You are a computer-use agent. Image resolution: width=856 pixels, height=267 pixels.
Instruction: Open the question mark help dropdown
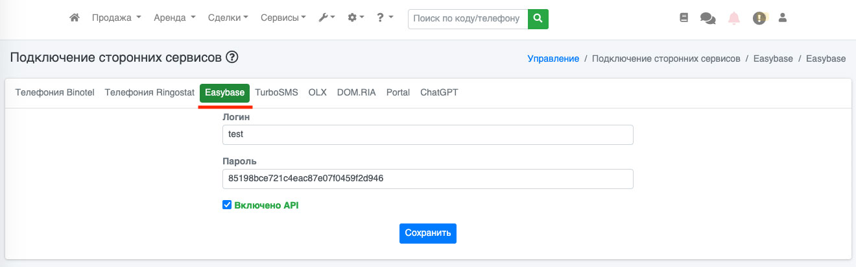pos(385,18)
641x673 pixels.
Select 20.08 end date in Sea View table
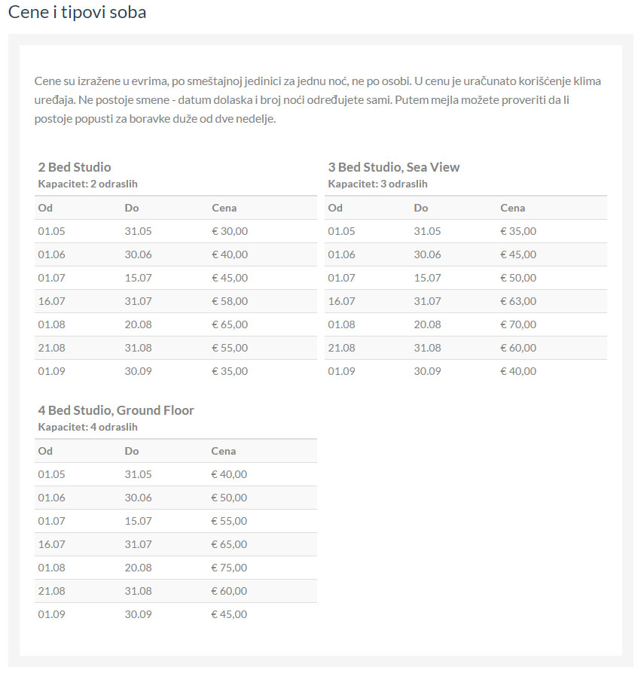pos(427,324)
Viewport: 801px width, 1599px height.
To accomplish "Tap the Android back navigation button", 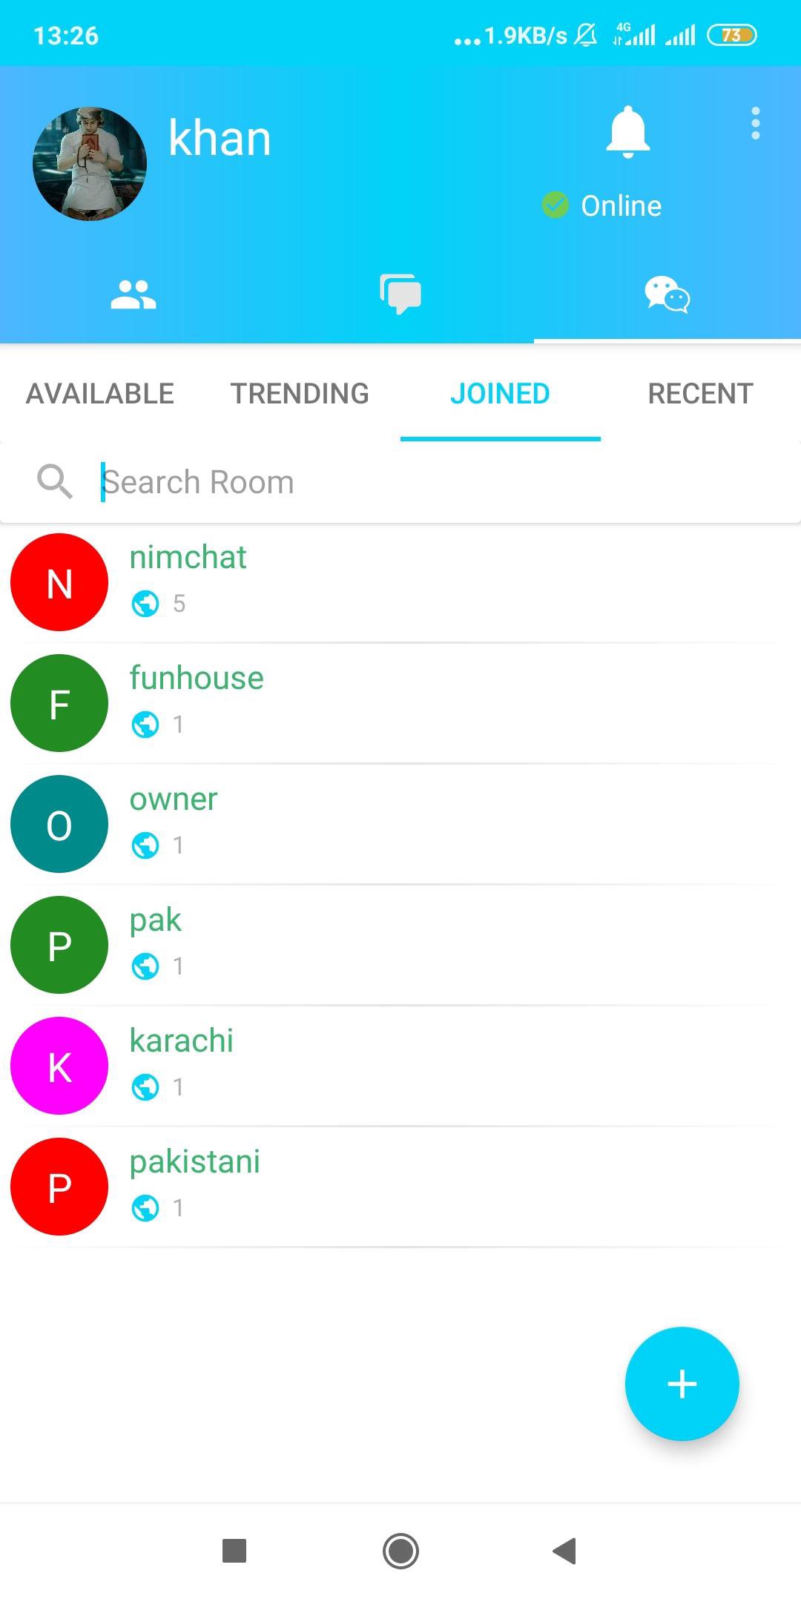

_Assignment_:
Print the material precisely as given, dropping any images it holds.

_Result_:
You are a computer-use agent. Image resolution: width=856 pixels, height=267 pixels.
Instruction: Open the question mark help dropdown
pos(385,18)
641x673 pixels.
Select 20.08 end date in Sea View table
pos(427,324)
Viewport: 801px width, 1599px height.
To accomplish "Tap the Android back navigation button", 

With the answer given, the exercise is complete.